I have voted for Labour  many times, and seen its senior politicians bit -by- bit abandon sensible policies to counter climate change ie a  country-wide energy conservation and energy efficiency programme, investment in renewable energy and construction of "zero carbon" buildings.

But firstly under the influence of David Miliband as environment secretary and foreign secretary, and subsequently his brother, Ed as energy and climate change secretary, Labour turned its back on this sustainable energy strategy to  support the unsustainable, very expensive, dangerous and unnecessary   energy policy dominated by a massively taxpayer-subsidised nuclear energy programme.

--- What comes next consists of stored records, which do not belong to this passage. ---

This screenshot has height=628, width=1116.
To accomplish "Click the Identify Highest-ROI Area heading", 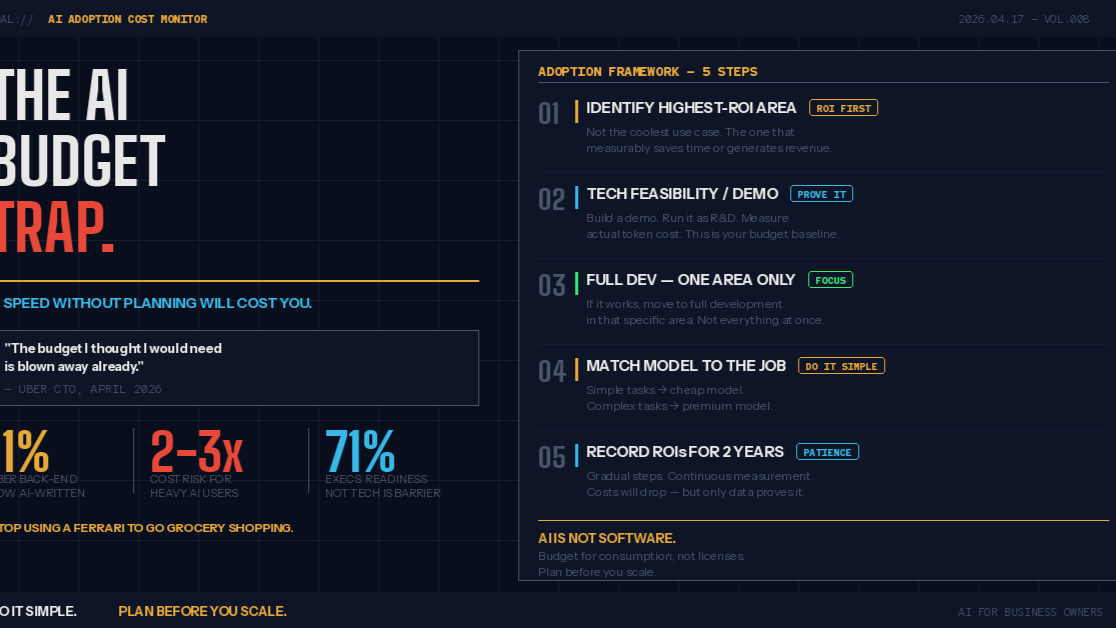I will click(x=691, y=108).
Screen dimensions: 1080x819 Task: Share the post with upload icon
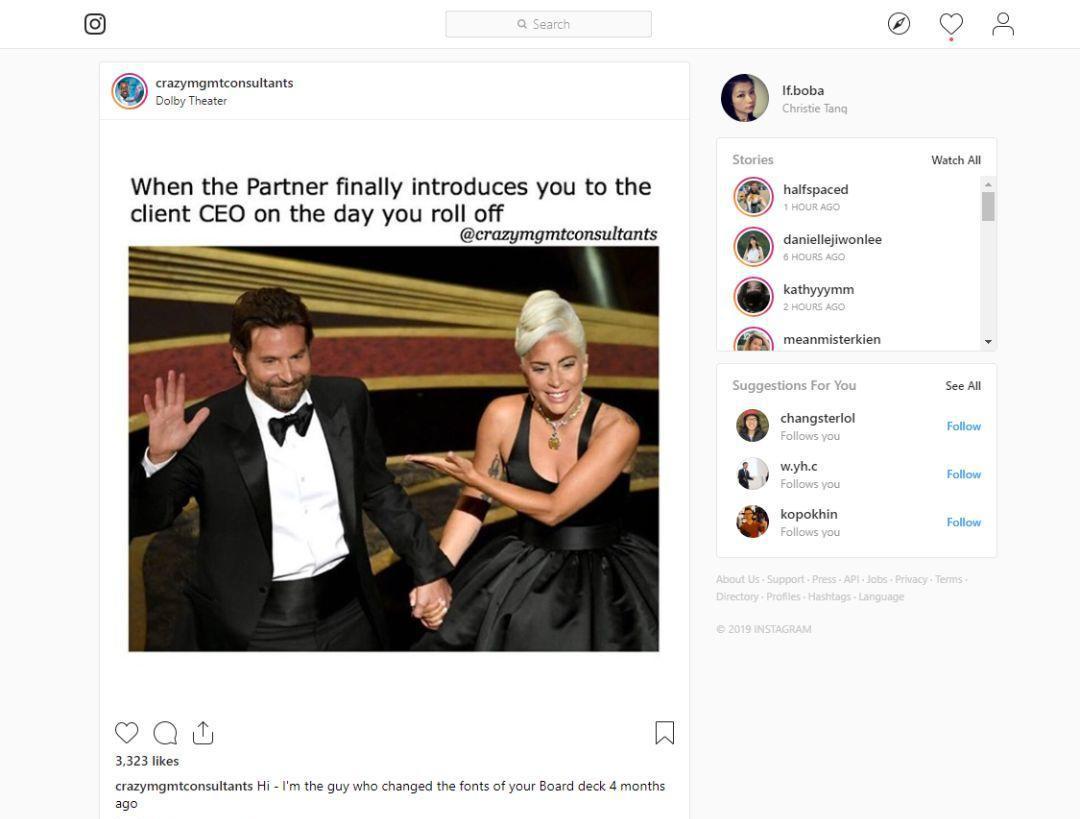pos(203,732)
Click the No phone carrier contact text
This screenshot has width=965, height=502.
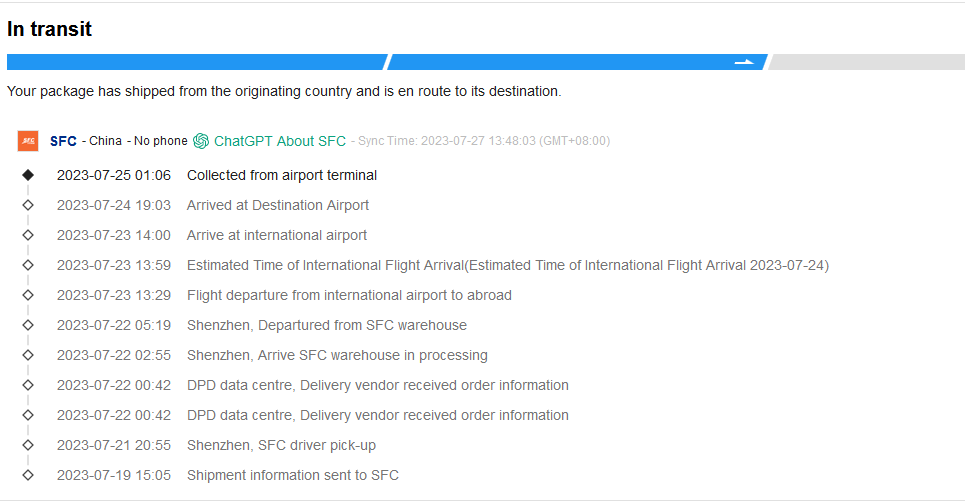161,141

In the past five years in opposition  shadow energy secretary, Caroline Flint's speeches on energy policy have been  barely distinguishable from media  hand-outs from nuclear promoter, the French Government owned  EDF Energy, who have sought guarantees and subsidies for their exorbitantly expensive reactors, all backed by ordinary electricity bill-payers ( whom Labour claim to want to protect) and  hard-working  taxpayers.

Nuclear power is irrelevant in combatting climate, change as its contribution or overall national energy supply is less than 3%, but it totally distorts  the budgets for real sustainable strategies.

Lord Prescott, who once swam down the Thames opposite Parliament to highlight the dangers of nuclear waste dumped at seas, is right the Green Party will not be our government at the Paris talks, but wrong that a vote for the Green Party, especially in Brighton Pavilion for Caroline Lucas, will do little to bring about a an ambitious deal in Paris.

Dr Lucas was the most assiduous advocate of sustainable  energy  strategies in the last Parliament, despite being outnumbered by hundreds of Labour MPs;  Labour would do  well to listen to her wise counsel in the next.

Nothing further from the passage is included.